EXERCISE AIM => The full listing should be written out verbatim, and its images should be dropped.

AVAILABLE DATA =>
§
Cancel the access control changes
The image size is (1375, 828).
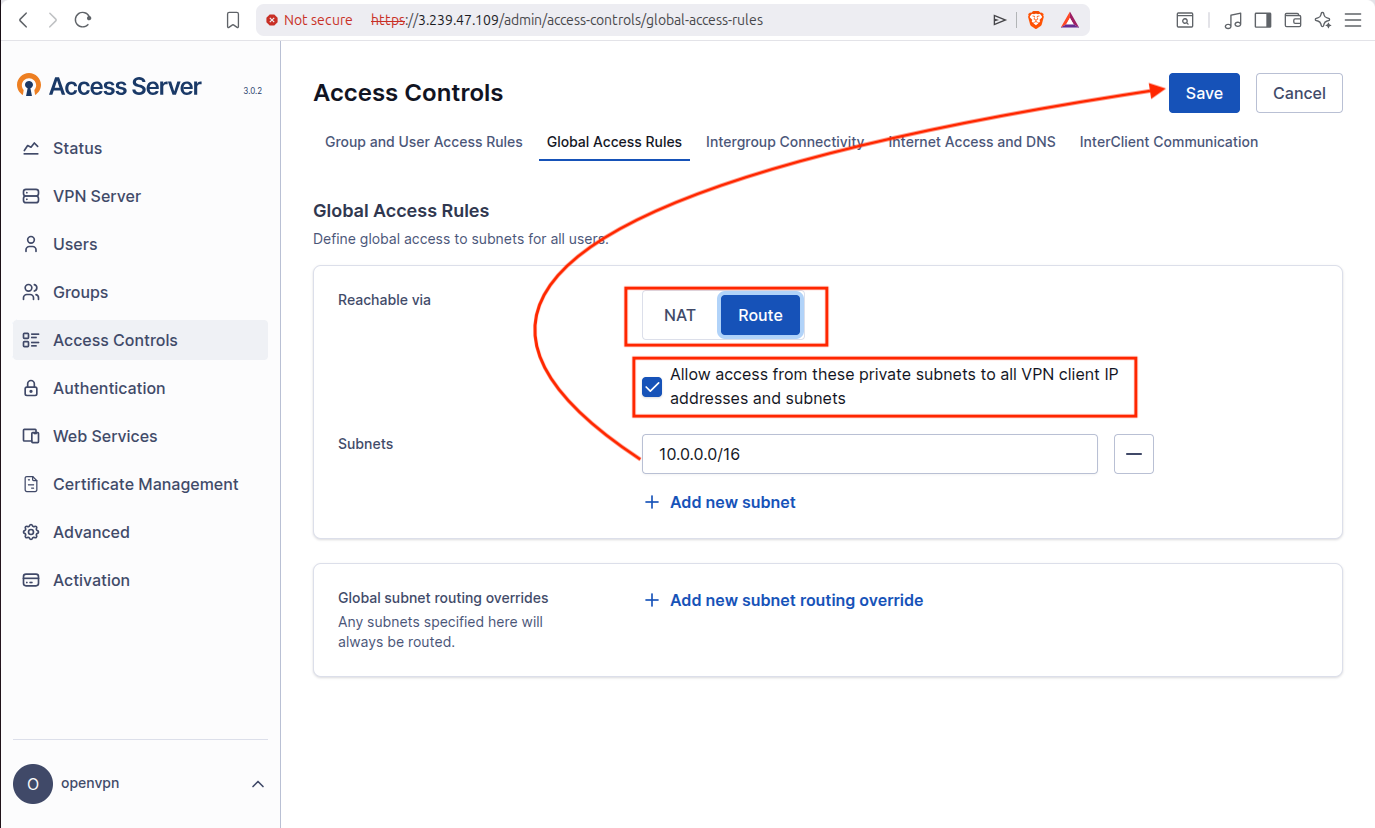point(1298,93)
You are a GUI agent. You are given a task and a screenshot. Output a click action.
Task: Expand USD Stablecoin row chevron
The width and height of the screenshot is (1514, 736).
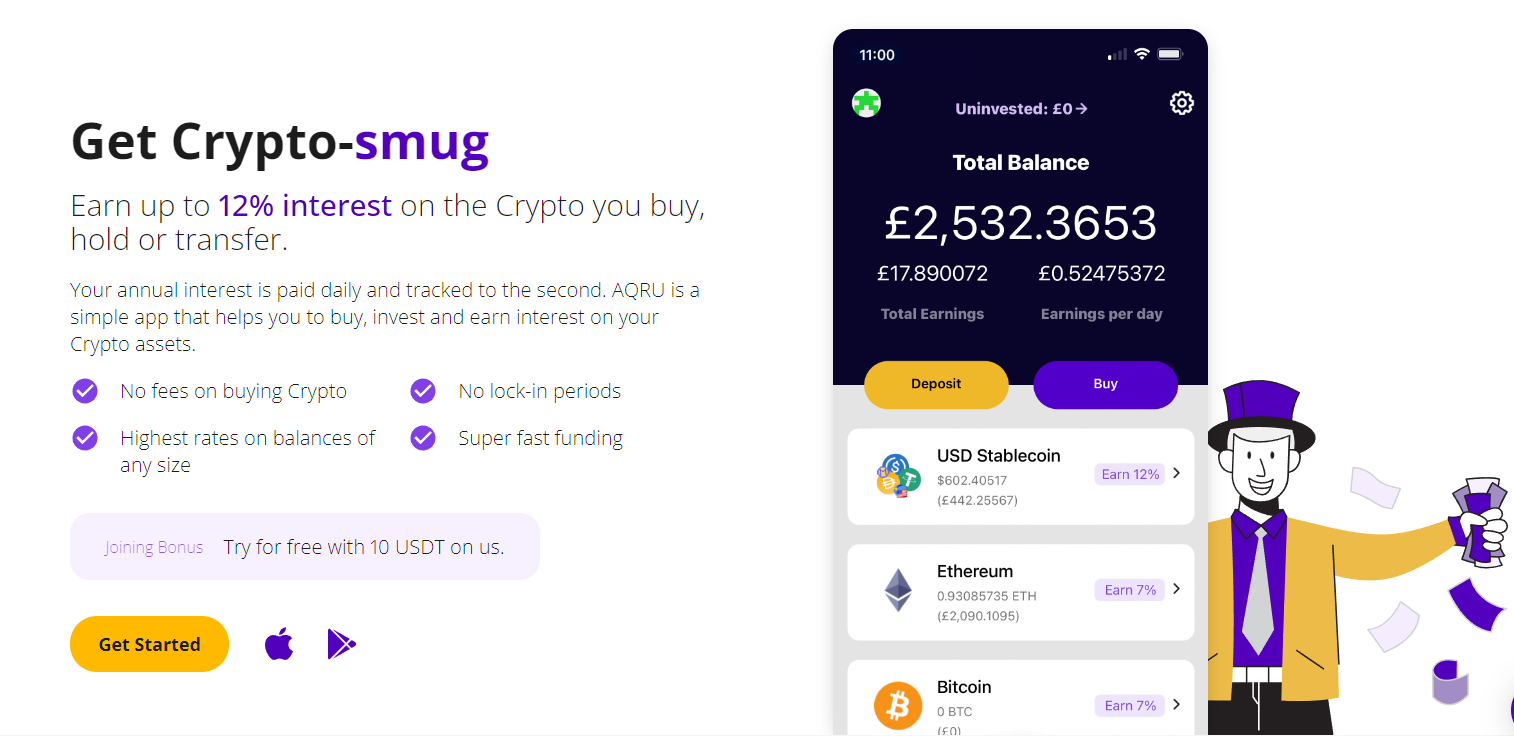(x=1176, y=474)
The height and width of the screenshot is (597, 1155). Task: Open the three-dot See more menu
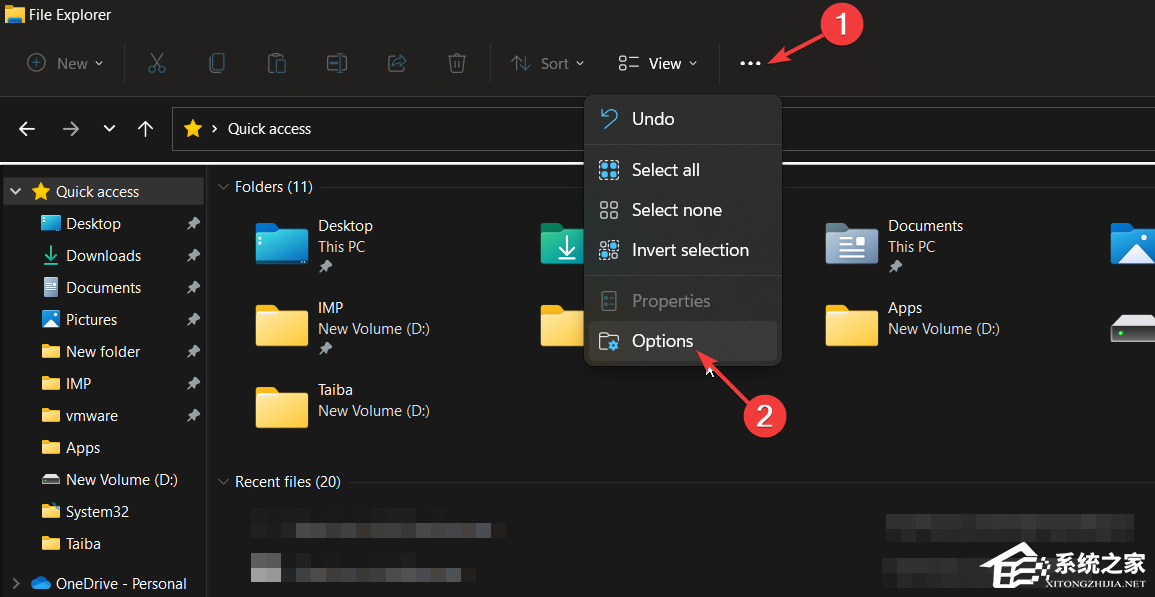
§
EXERCISE OUTPUT =>
Cancel the access control changes
The image size is (1375, 828).
point(1298,93)
You are a GUI agent. You are given a task and a screenshot. Output a click action.
Task: Expand USD Stablecoin row chevron
The width and height of the screenshot is (1514, 736).
(x=1176, y=474)
The height and width of the screenshot is (597, 1155). Task: Open the three-dot See more menu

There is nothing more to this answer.